The amount of new loans extended on the mainland last month was lower than expected, indicating the authorities refrained from adding liquidity to spur growth despite a rapidly cooling property market that has flagged further weakness in the economy.
The lingering tightness in liquidity also reflects the regulators' efforts to rein in shadow-banking businesses to prevent systemic risks after several property trusts reportedly defaulted on their products. An approaching peak of property trust repayments is likely to test market stability, analysts say, with more than 120 billion yuan (HK$151 billion) worth of products expected to mature this month.
Remarks by President Xi Jinping during a visit to Henan province on Saturday that people should adapt to the "new normal" of economic development have been widely interpreted by observers as suggesting that Beijing remains comfortable with the pace of slowdown in economic growth.
Echoing Xi's message, People's Bank of China governor Zhou Xiaochuan told a closed-door forum at the weekend the authorities would not easily resort to massive stimulus in response to short-term fluctuations in economic data, but policy fine-tuning would continue.
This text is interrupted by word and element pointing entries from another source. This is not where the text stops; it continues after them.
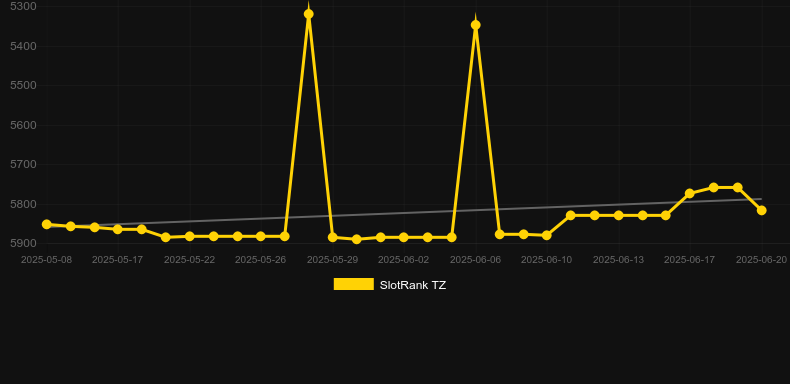The image size is (790, 384).
Task: Select the last data point above 2025-06-20
Action: (x=762, y=210)
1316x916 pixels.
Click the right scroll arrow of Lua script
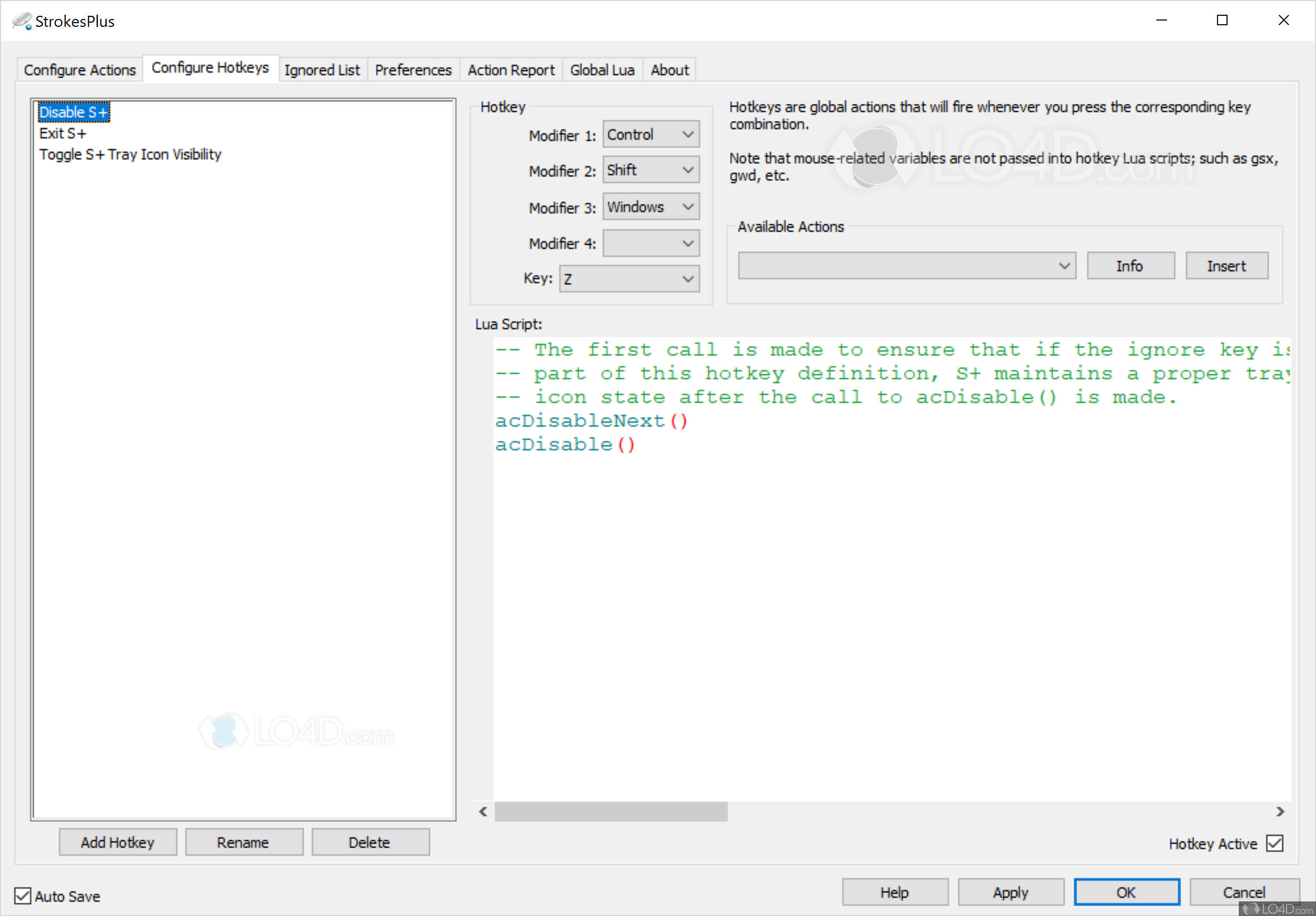click(1281, 812)
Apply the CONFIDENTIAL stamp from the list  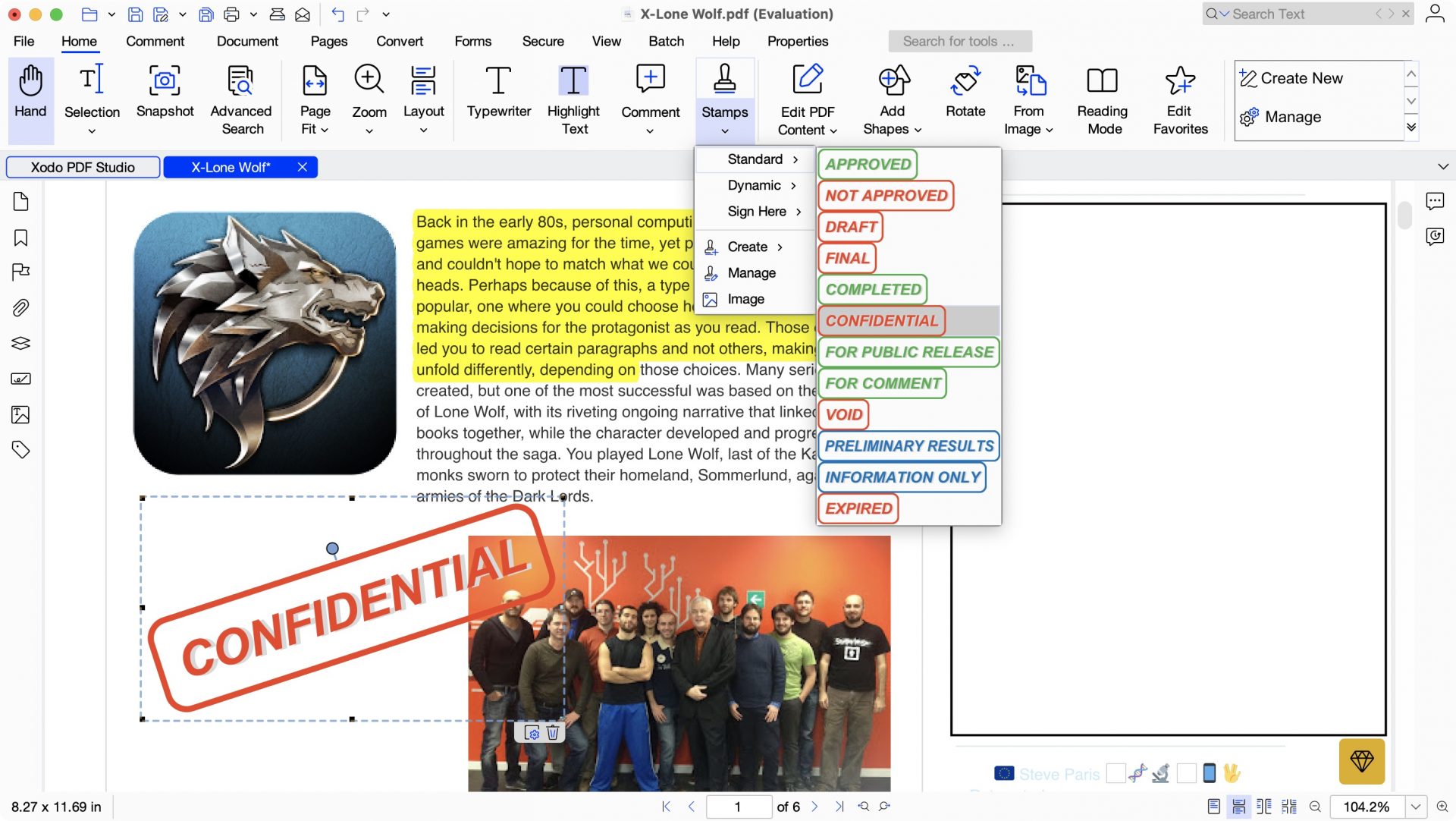click(x=880, y=320)
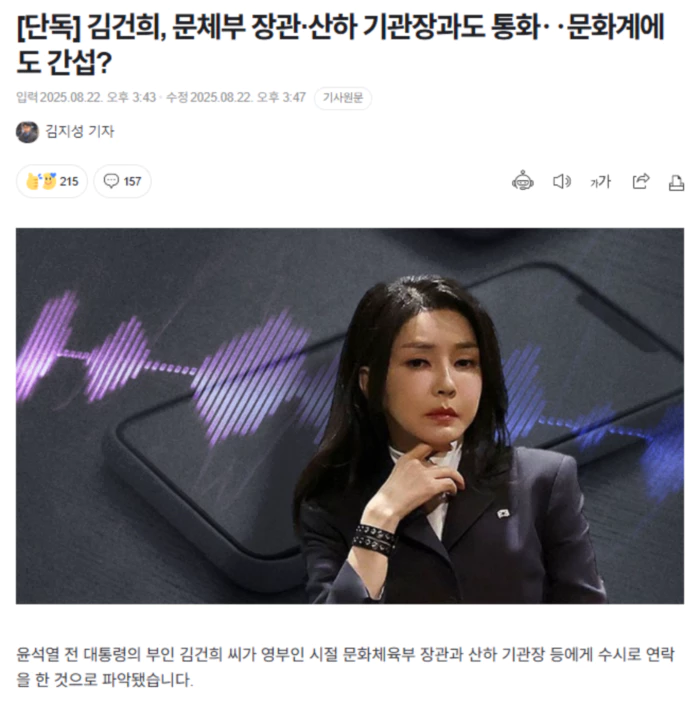Screen dimensions: 700x705
Task: Click the 수정 오후 3:47 timestamp
Action: coord(236,97)
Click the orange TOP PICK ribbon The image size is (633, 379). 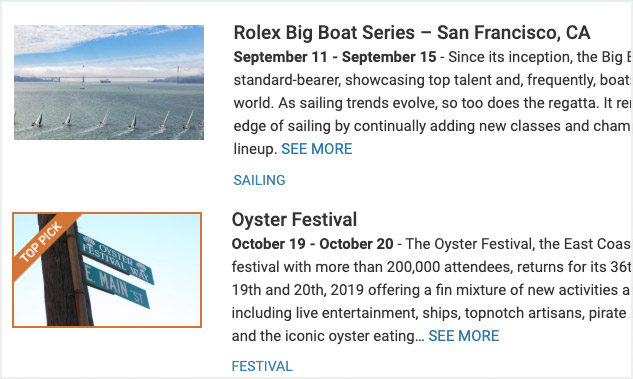pyautogui.click(x=42, y=242)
Aggregate social financing fell by 12 per cent year on year to 1.55 trillion yuan last month, PBOC said on its website yesterday. Trust loans rose 41.7 billion yuan year on year, only a fifth of the increase in April last year.
New yuan loans extended by banks reached 774.7 billion yuan last month, below the 880 billion yuan expected by analysts and also lower than the 1.05 trillion yuan issued in March.
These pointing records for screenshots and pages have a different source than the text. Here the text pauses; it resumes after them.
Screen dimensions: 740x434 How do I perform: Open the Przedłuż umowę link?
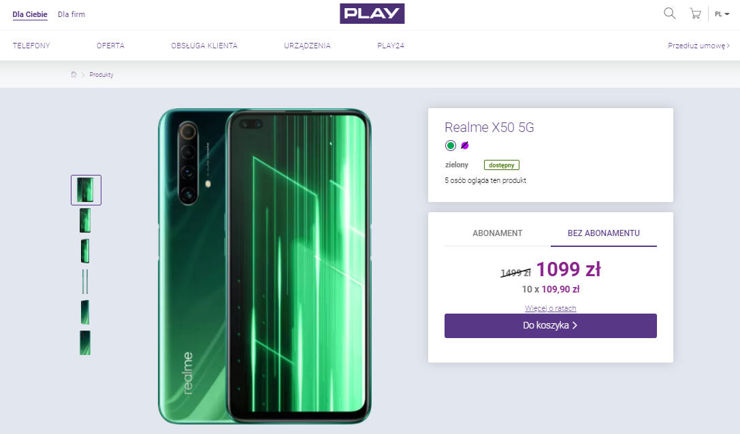(697, 46)
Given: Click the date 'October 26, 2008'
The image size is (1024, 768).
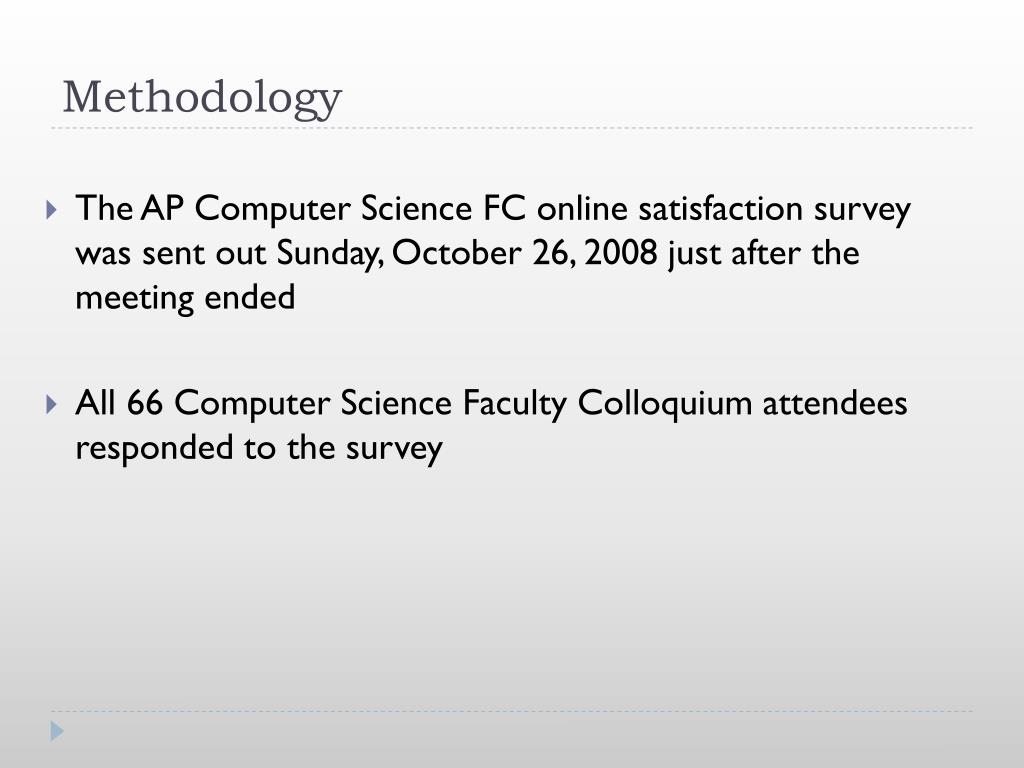Looking at the screenshot, I should click(526, 254).
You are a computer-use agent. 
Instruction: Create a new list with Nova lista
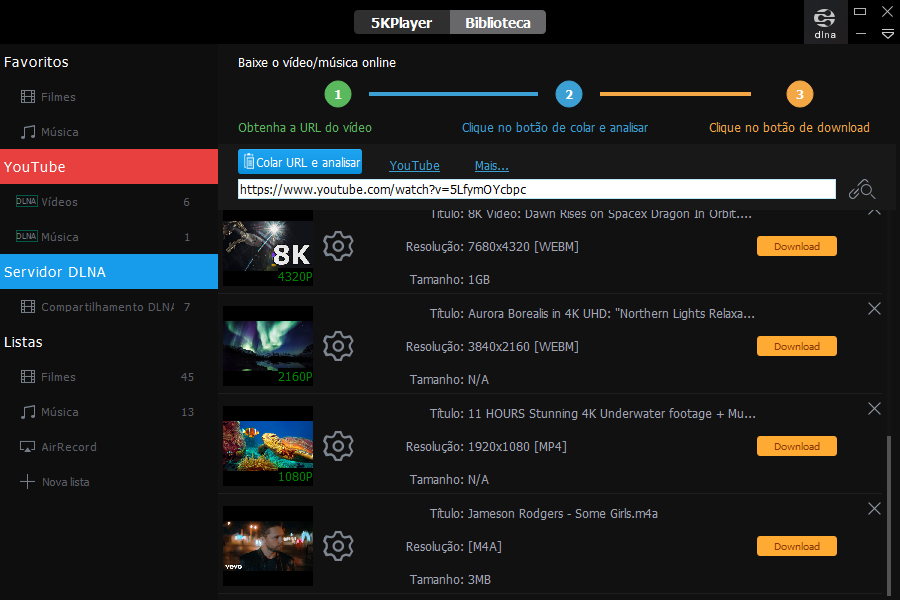65,482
M2, a gauge of money supply, rose 13.2 per cent at the end of April, accelerating from 12.1 per cent growth in March but slower than the 16.1 per cent growth in April last year.
"In the face of calls for stimulus, China's government appears comfortable with a continued slowdown in credit growth," said Mark Williams, chief Asia economist with London-based Capital Economics.
Some analysts have warned that the mainland's gross domestic product growth risks slowing further, after easing to 7.4 per cent in the first quarter from 7.7 per cent in the fourth quarter of last year, if the government does not pump in liquidity in a timely manner to help companies, including property developers.
The real estate market has been cooling fast in the past few months, thanks to curbs on home sales and bank lending implemented by regulators in response to property bubbles. Land sales and home transactions fell in some cities while some developers are near bankruptcy.
China Vanke, the mainland's largest developer by sales, reported a 5 per cent drop in net profit - its first in more than a decade - in the first quarter.
Barclays Capital said the government was likely to tolerate further correction and "bad news" in the property market, but that it could announce more supportive measures including broad-based easing if house-price declines reach about 10 per cent.